**Aim of the exercise:** Which lines in the records below contain the string "what", matching case exactly? Copy each of those lines in full.

— BEGIN Record set —

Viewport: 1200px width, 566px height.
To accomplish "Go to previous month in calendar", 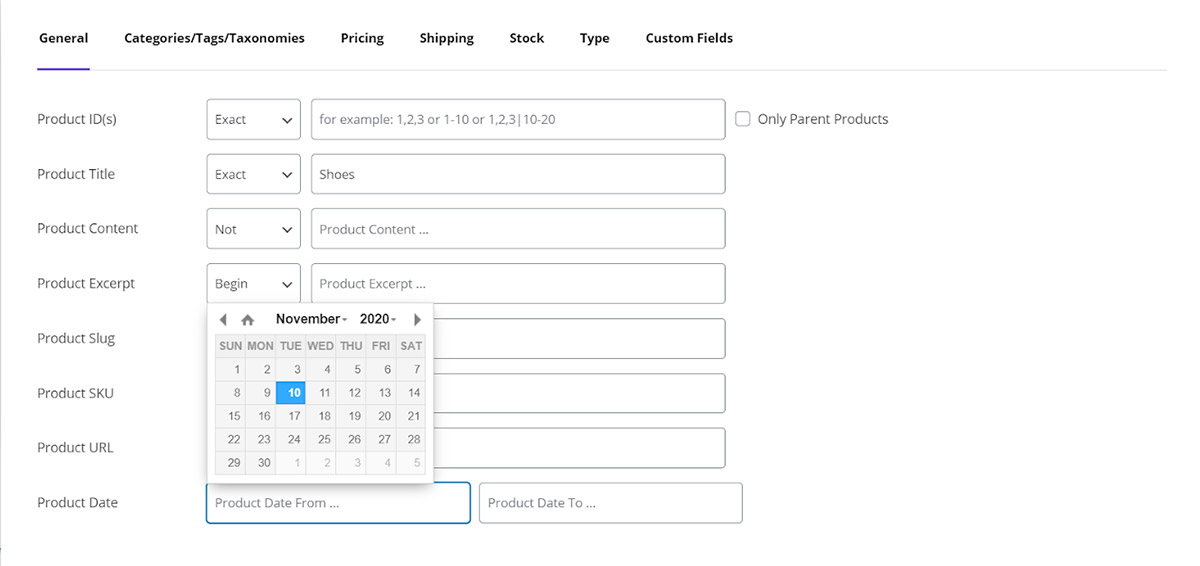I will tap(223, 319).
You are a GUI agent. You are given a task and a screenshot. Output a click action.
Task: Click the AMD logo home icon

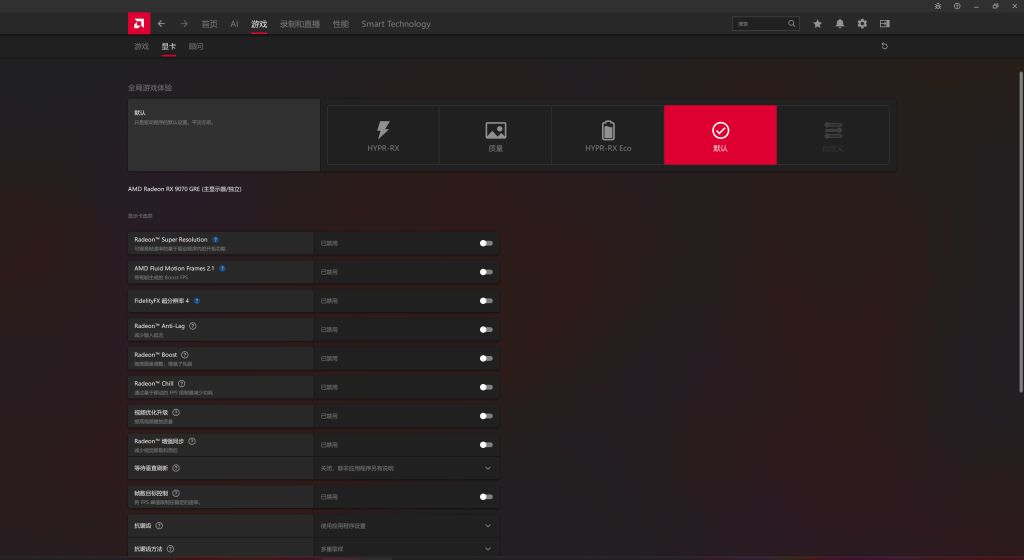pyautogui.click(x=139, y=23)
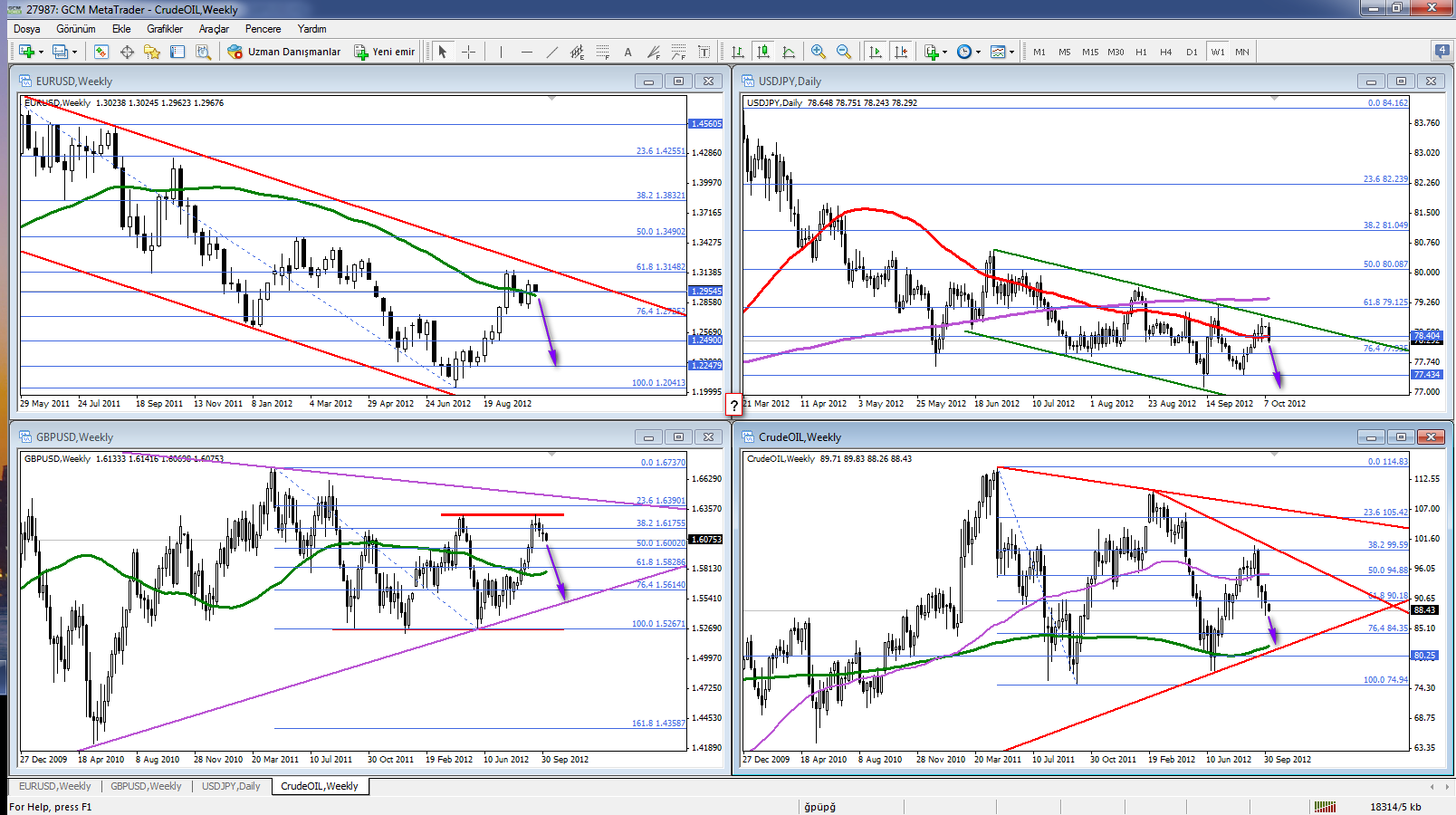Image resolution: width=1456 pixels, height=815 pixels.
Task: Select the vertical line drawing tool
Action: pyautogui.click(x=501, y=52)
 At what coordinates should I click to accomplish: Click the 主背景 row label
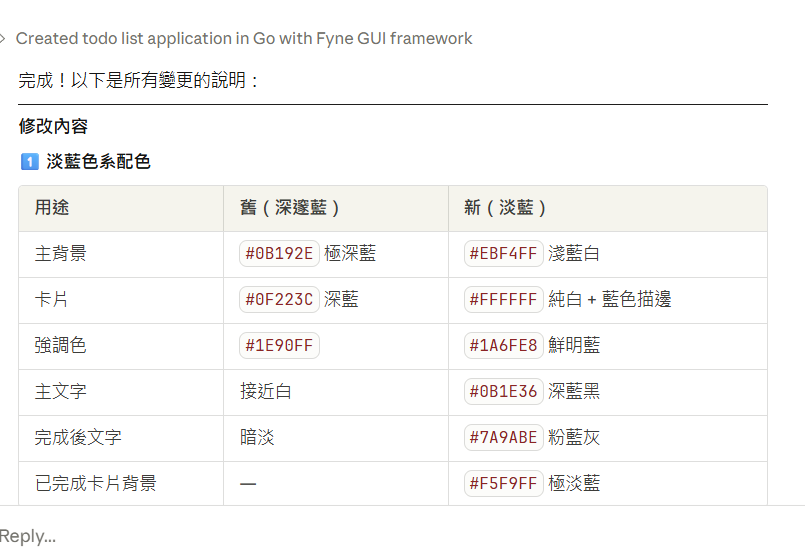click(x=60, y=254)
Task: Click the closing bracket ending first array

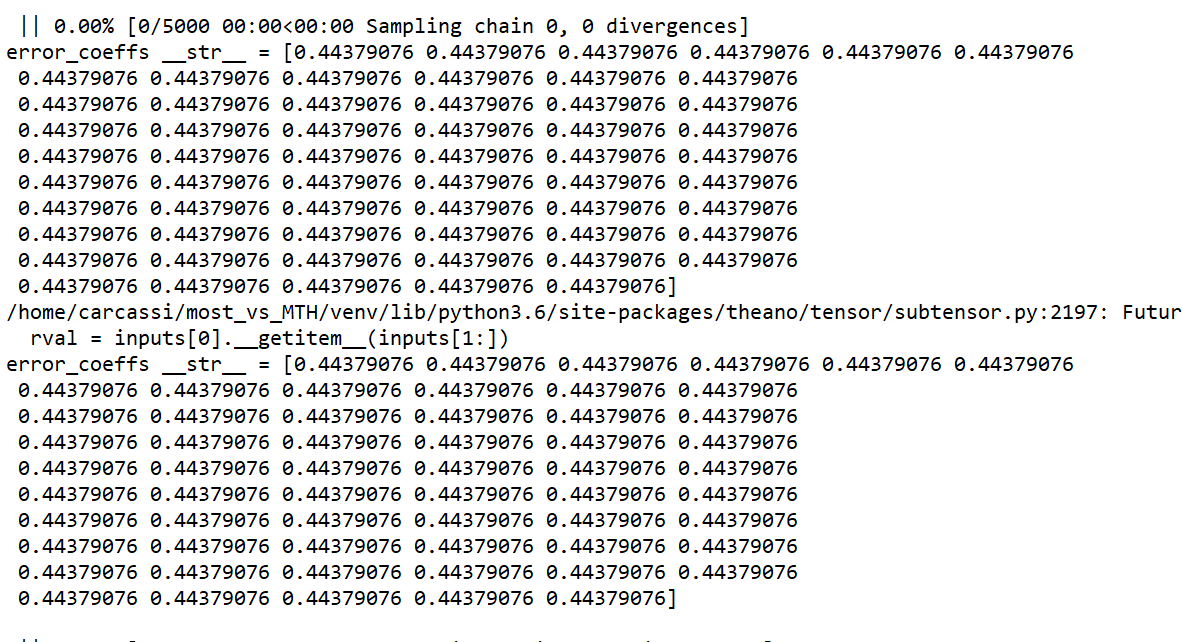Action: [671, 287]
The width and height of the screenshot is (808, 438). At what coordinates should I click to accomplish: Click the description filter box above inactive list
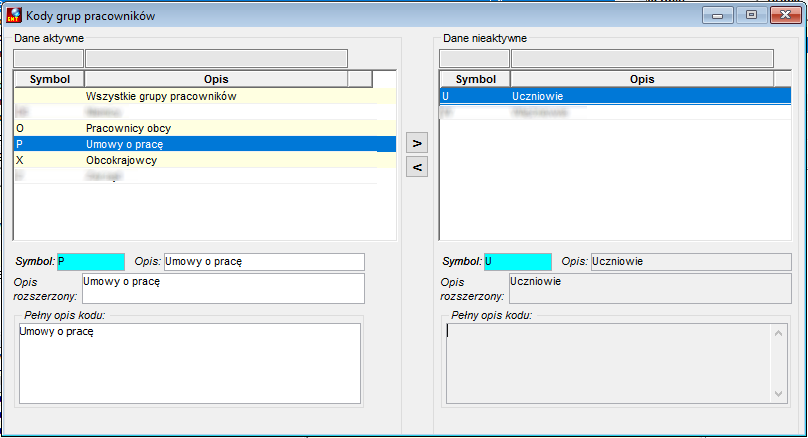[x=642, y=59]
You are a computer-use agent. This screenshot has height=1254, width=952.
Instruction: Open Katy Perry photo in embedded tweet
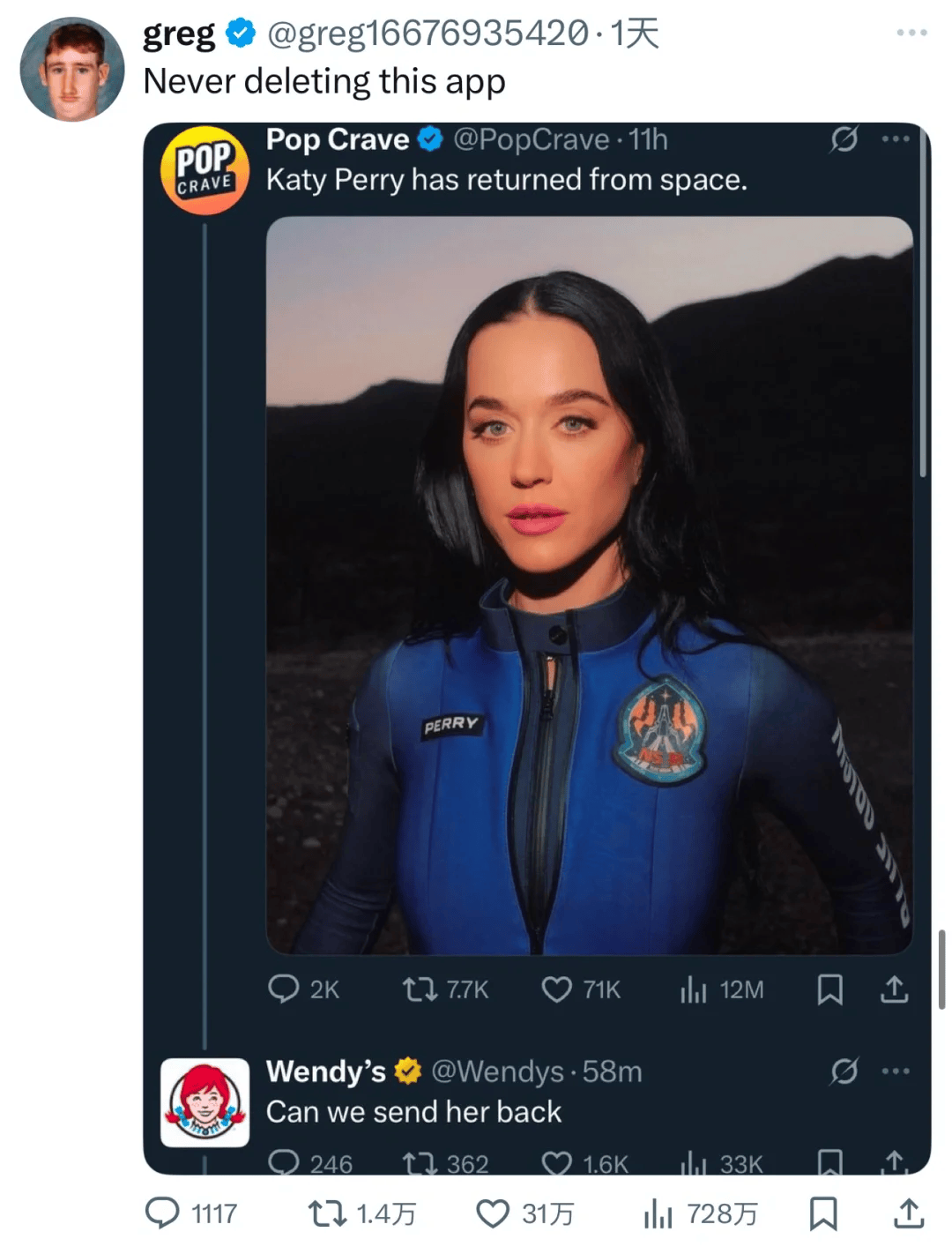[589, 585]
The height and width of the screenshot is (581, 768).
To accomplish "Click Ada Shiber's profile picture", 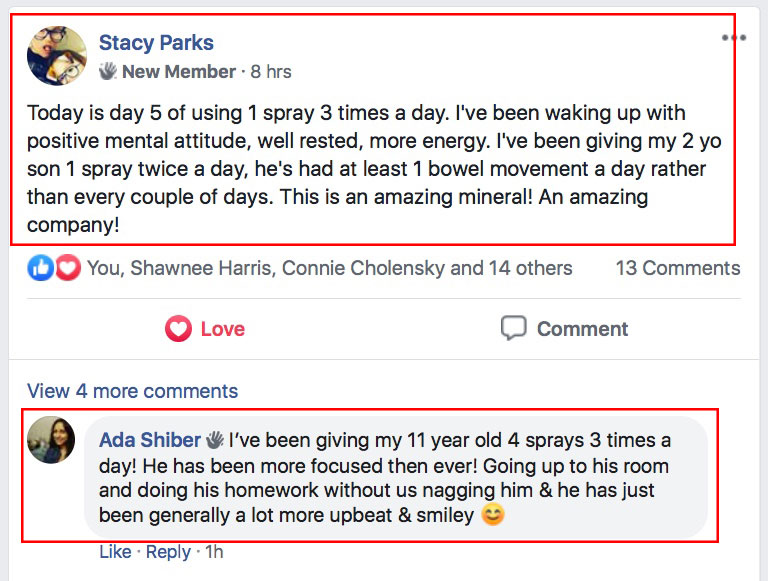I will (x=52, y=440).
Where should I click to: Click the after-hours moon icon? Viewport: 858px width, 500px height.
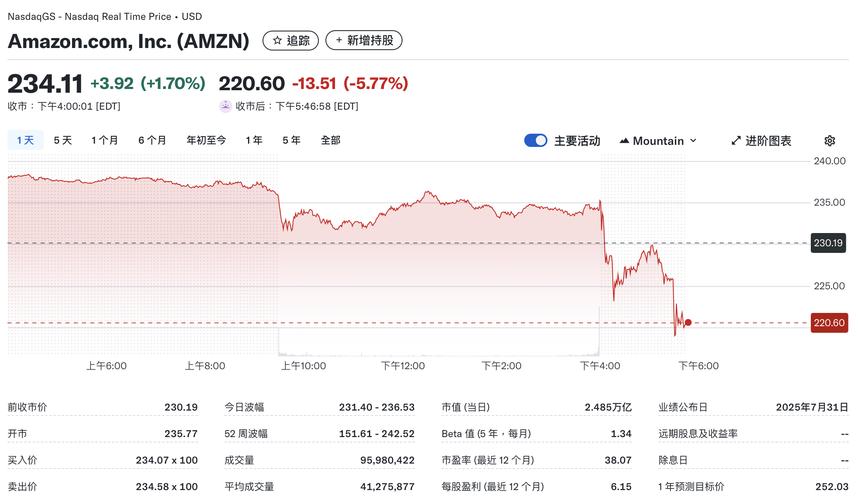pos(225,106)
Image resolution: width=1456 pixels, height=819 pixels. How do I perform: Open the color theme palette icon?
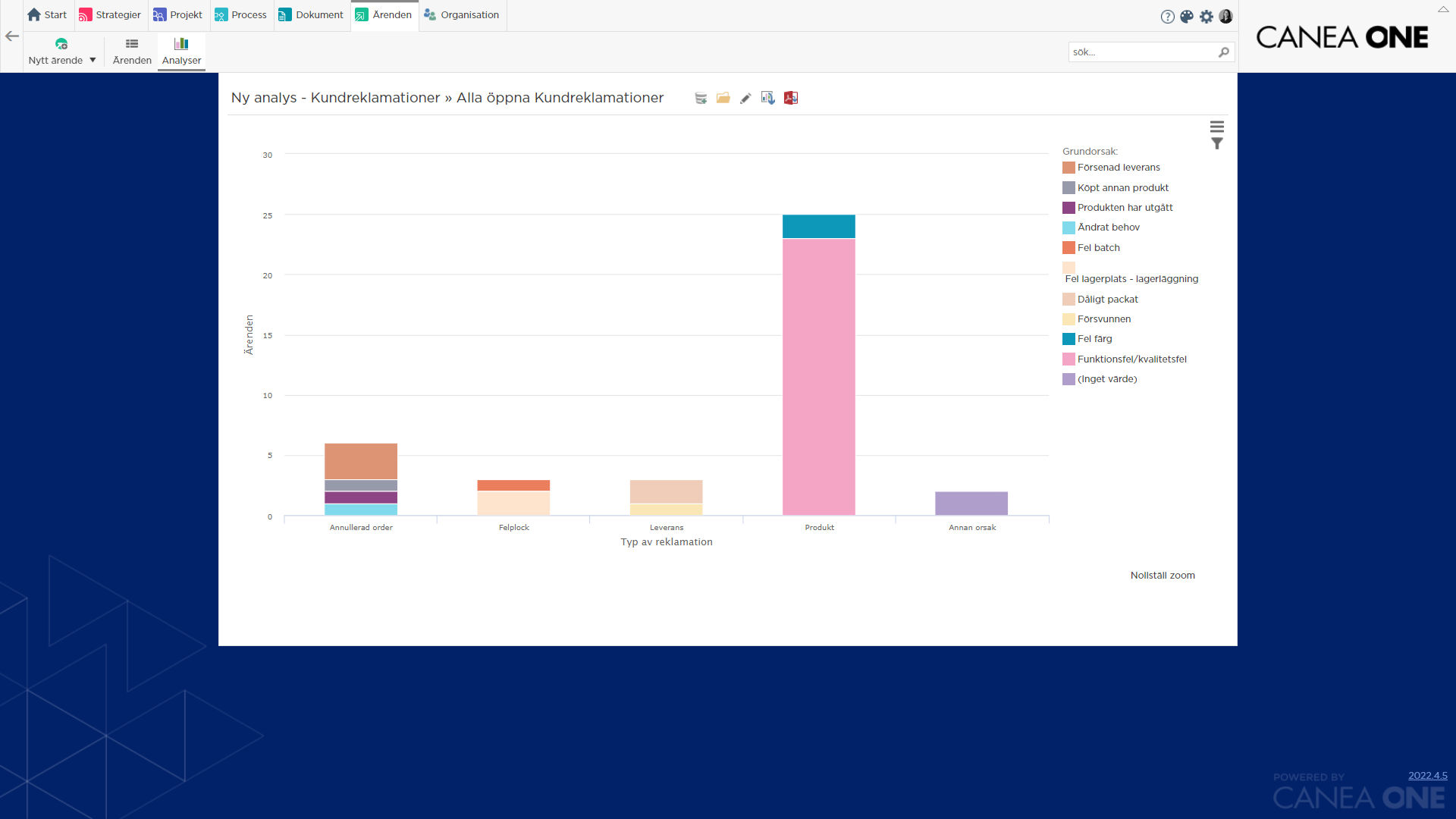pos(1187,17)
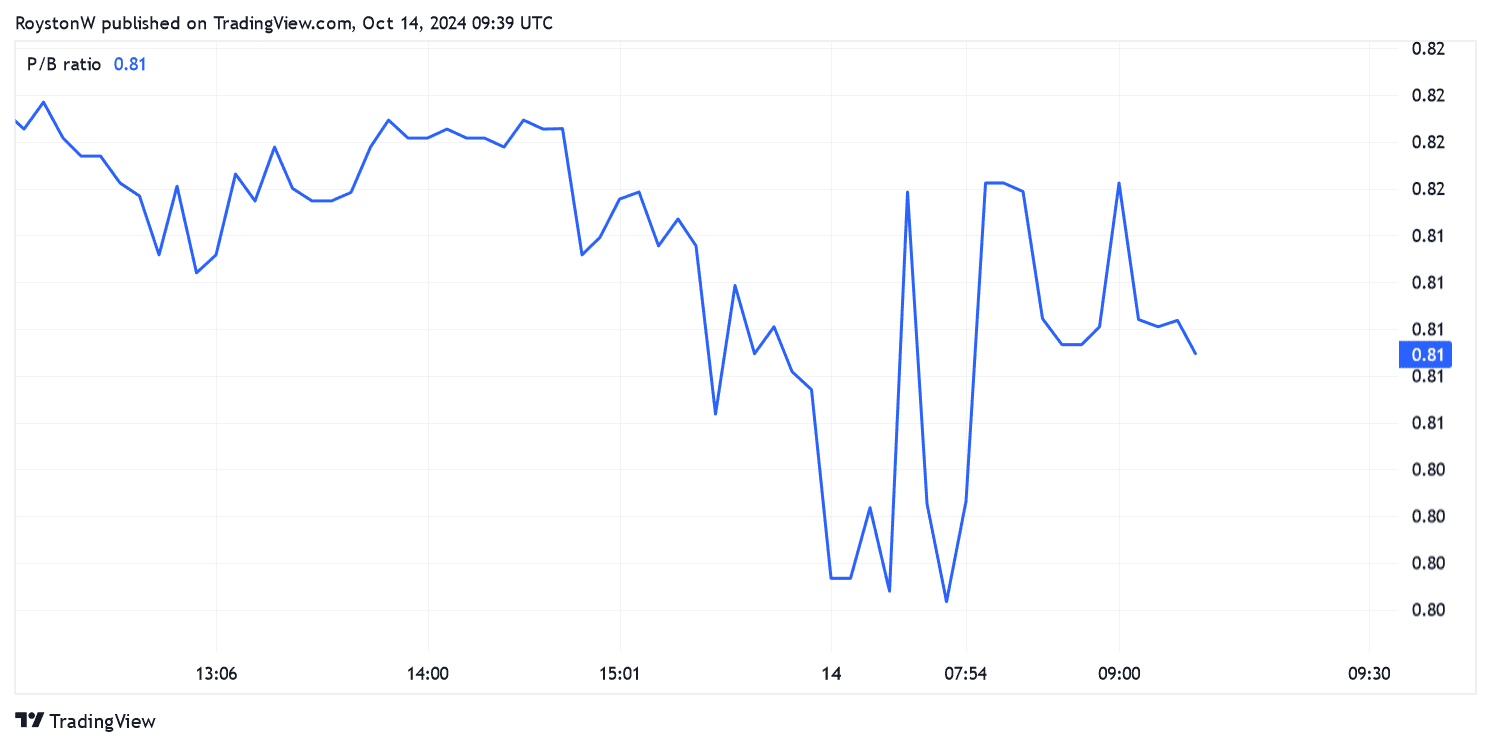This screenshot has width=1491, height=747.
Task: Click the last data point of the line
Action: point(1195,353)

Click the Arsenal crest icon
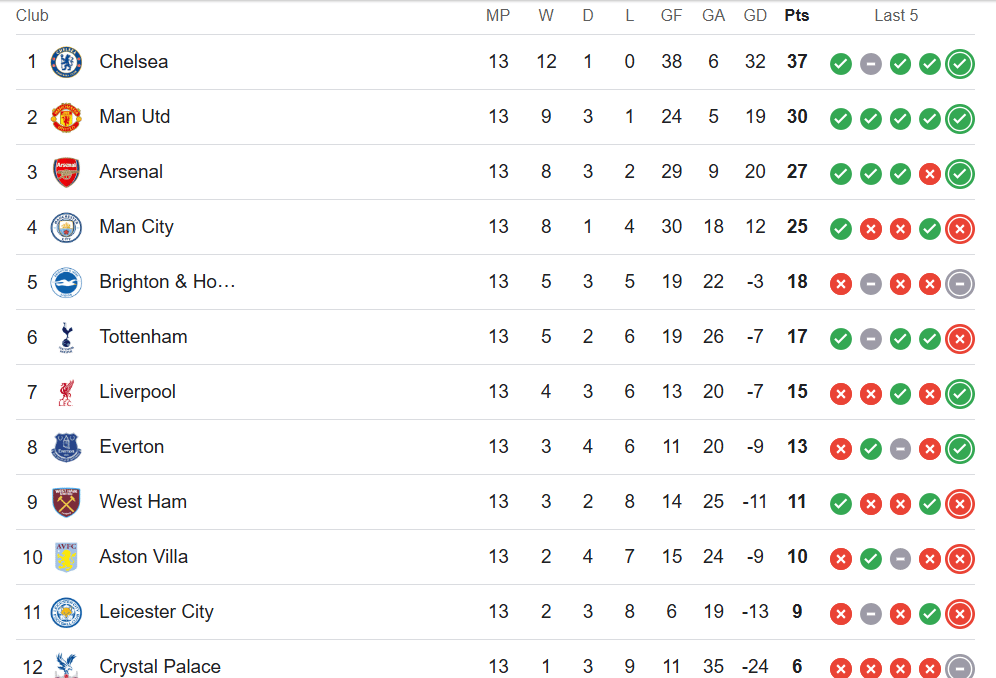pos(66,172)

— END Record set —

**Exercise output:**
 At what coordinates should I click to accomplish: Click the 主背景 row label
The width and height of the screenshot is (808, 438). At what coordinates should I click to accomplish: Click the description filter box above inactive list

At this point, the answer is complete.